In addition to lifetime language shifts, there is another kind of language shift called intergenerational language shift. Previous estimates show that a certain proportion of allophones already have another language spoken at home at age 0. Since we don’t have more specific data on this event, we assume that this represents intergenerational shifts. From the regressions’ intercepts, intergenerational language shift are estimated to 13.3% and 8.4% for French and English respectively. These rates are used to allocate a language characteristic to children from allophone mothers in the birth module.
In Canada, international migration is estimated from linked tax files. Although there exist scarce data on this component of population change, we know that it is a rare event and that it concerns mostly recent immigrants. In fact, the number of returning Canadians compensates for the number of Canadian-born emigrants (Michalowski & Tran 2008, Termote, Payeur et al., 2011). Thus, assuming that the net emigration of Canadian-born is null, emigration depends only on the propensity of recent immigrants to leave the country. We thus apply to each cohort of immigrants the emigration rate estimated by Termote, Payeur et al. (2011) (Table 2). Emigration rates are further calibrated using the observed number of international emigrants between 2006 and 2011.

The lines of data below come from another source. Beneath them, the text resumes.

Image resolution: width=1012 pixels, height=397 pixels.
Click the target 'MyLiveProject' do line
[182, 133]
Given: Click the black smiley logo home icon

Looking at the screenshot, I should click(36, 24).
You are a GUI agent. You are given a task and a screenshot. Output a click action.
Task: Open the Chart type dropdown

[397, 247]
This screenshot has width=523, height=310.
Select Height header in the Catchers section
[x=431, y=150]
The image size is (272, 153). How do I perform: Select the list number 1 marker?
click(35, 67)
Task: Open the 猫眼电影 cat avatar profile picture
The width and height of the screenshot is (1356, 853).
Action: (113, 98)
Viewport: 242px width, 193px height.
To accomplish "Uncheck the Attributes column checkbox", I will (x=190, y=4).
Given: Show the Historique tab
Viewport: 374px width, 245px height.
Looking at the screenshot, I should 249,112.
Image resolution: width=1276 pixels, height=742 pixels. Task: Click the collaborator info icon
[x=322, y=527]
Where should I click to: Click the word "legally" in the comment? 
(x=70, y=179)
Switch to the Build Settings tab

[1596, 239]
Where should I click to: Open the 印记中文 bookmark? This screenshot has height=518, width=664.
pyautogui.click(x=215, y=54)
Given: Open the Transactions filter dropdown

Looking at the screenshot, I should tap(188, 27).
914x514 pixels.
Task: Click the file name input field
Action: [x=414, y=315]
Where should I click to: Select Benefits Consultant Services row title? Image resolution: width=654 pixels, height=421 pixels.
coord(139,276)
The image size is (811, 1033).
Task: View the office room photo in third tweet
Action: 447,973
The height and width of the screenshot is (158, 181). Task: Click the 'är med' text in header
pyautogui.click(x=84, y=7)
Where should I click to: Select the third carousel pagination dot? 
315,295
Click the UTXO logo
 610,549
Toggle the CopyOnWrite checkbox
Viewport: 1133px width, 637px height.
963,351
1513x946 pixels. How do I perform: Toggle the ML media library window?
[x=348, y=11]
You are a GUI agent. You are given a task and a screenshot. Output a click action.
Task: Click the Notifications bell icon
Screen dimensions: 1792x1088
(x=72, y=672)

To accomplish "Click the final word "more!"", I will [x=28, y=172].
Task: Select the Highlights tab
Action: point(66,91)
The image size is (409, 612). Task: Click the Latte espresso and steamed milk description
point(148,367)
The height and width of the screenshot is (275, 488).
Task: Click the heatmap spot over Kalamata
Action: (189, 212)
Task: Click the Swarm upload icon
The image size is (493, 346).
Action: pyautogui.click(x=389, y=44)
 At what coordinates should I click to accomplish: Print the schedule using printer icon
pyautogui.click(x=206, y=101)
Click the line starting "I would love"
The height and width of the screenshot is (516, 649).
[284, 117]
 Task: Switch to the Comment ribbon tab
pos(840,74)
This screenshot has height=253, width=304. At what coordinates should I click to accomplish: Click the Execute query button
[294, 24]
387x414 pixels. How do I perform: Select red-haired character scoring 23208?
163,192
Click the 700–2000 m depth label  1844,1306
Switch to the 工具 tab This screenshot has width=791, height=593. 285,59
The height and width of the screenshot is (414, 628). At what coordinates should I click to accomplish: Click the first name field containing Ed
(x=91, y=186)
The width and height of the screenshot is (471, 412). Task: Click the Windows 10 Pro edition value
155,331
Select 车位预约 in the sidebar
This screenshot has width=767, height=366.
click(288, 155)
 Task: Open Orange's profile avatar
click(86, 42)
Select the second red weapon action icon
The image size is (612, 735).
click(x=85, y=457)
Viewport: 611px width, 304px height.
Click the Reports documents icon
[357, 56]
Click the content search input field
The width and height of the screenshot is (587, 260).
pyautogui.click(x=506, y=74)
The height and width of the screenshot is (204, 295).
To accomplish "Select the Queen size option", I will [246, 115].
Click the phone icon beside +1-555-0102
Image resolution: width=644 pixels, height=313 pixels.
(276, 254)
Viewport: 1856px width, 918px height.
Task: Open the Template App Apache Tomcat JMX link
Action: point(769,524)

Probabilities for interprovincial and intraprovincial out-migration are calculated from parameters estimated by logistic regressions using the question on place of residence one year ago in the 2001 and 2006 censuses. The event is thus conditional to survive and to stay in Canada. Therefore, this module occurs after death and emigration modules in the model LDS. Results of the regressions are presented in Table 3.
To validate the model, we compared the number of out-migrants observed by municipality in the 2001 and 2006 Census separately with the number resulting from the average of five probabilistic simulations using the estimated parameters. The projected numbers are usually close to the observed numbers for both interprovincial and intraprovincial out-migrants. Relative differences can be important for small municipalities with few observed out-migrants, but expected numbers are in the same range.
In a first step, we use these parameters in a simulation for the period 2006–2011. Probabilities were then calibrated to ensure that the number of out-migrants simulated for the MMC corresponds to the observed numbers. The calibration factor is 0.761 and 1.162 for interprovincial and intraprovincial out-migrants, respectively. Those factors are then maintained for the rest of the projection.
Probabilities to move from the central municipality to a suburban municipality, between suburbs or from a suburban municipality to the central municipality are estimated using logistic regressions on pooled data of the 2001 and 2006 censuses. Table 4 presents the estimated parameters from these models.
Estimated parameters are consistent with previous theoretical and empirical studies on intrametropolitain mobility (Glick 1947; Rossi 1955; Landale & Guest 1985; South & Crowder 1997; Kim, Horner et al. 2005; Æro 2006; Turcotte & Vézina 2010; Marois & Bélanger 2013; Marois & Bélanger 2014). They highlight the importance of age and ethnocultural variables as determinants of intrametropolitain mobility. The variable about the RCM of residence shows that, even when controlling for population composition, some differences still remain between regions, meaning that a specific geographical component exists. As we did for modeling interprovincial and intraprovincial out-migrations, we also validated our model for internal migration by comparing the number of migrants observed by municipality in the 2001 and 2006 Census separately with the average number resulting from five probabilistic simulations for the same years using those parameters. Simulated numbers are in most cases in the same range as the observed and when the relative differences are large, it is for small municipalities with few migrants.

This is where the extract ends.